Le bad trip de Jean-Paul Sartre. Le philosophe de l’existentialisme, Jean-Paul Sartre, gros consommateurs de tabac et d’alcool, évoque dans La Nausée, son expérience plutôt négative avec la mescaline. Il en ressort avec des hallucinations durables : il se croit poursuivi par des homards, “des crabes, des poulpes, des choses grimaçantes” pendant plusieurs semaines ! Par ailleurs, la mise par écrit de ses hallucinations et sensations éprouvées par les injections faites en 1935, sous la surveillance de son ami, le psychiatre Daniel Lagache, est la matière à partir de laquelle il réfléchit en philosophe sur l’image, l’imagination et les hallucinations d’un esprit modifié par la mescaline.
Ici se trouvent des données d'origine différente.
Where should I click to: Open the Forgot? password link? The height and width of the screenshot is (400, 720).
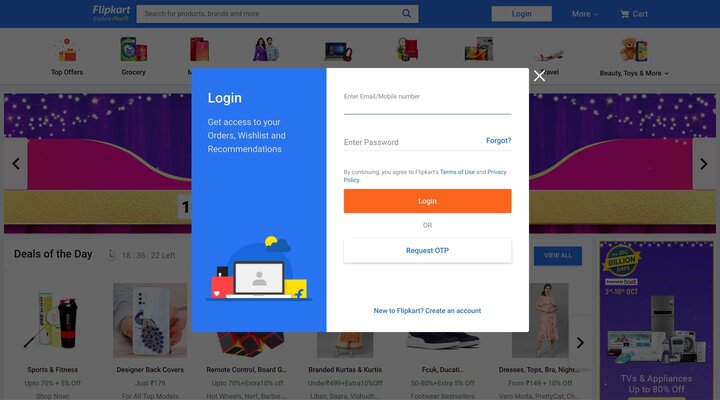pos(498,141)
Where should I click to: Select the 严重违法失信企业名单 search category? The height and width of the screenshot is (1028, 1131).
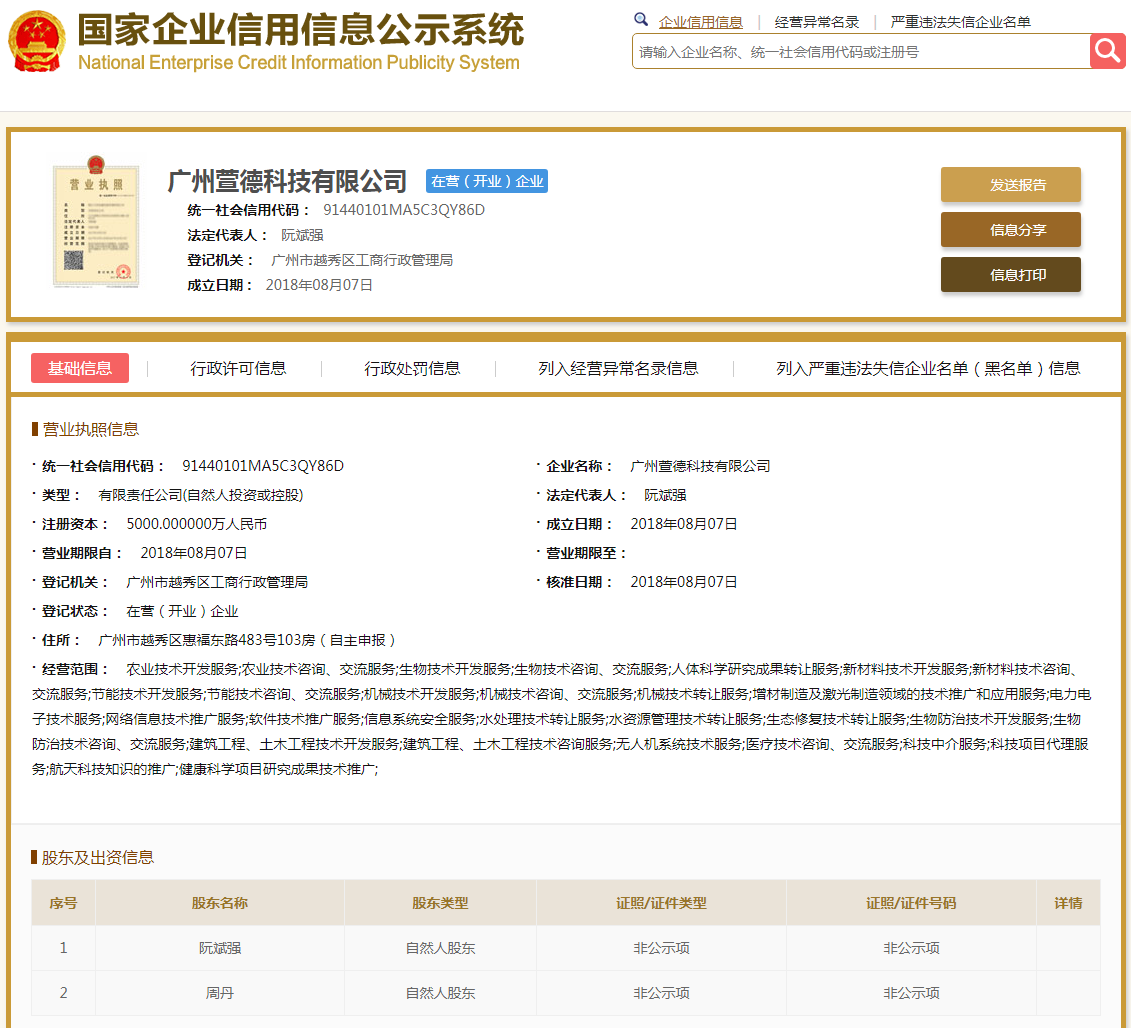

L’auto-analyse d’Henri Michaux. Avec Misérable miracle, sous-titré La Mescaline, ou encore Mescaline 55 (co-écrit avec Edith Boissonas et Serge Paulhan), Henri Michaux explore les effets de sa prise de mescaline. Le poète, écrivain et peintre est un habitué des psychotropes : mescaline, haschisch, Ritaline, LSD-25, champignons hallucinogènes, psylocybine. Misérable Miracle est le premier volume de son œuvre consacrée aux drogues, publié en 1956. Quatre ouvrages suivront et une centaine de dessins. Comme Sartre au même moment, Michaux utilise la substance pour explorer et analyser. Ses expérimentations dureront une dizaine d’années.

Antonin Artaud et la danse du peyotl. Le poète et dramaturge Antonin Artaud trouvait son équilibre dans la consommation de laudanum, un opiacé mêlé d’alcool dont il est dépendant. Dans ses écrits sur les Raramuri (le livre est intitulé Les Tarahumaras), communauté amérindienne du nord du Mexique, il relate leur rite du peyotl et son expérience personnelle avec le végétal: il pensait “à ce moment-là vivre les trois jours les plus heureux de [son] existence.”

Poésie sous mescaline. Ecrivain et poète de la Beat generation, pour Allen Ginsberg s’est essayé à l’écriture sous divers psychotropes. Il écrit sous leur emprise, mais aussi à propos d’eux. L’un de ses plus célèbres poèmes, Howl, a été composé en s’inspirant des effets et hallucinations nés du peyotl. En 1959, son poème Mescaline, aboutit à une introspection pessimiste et morbide.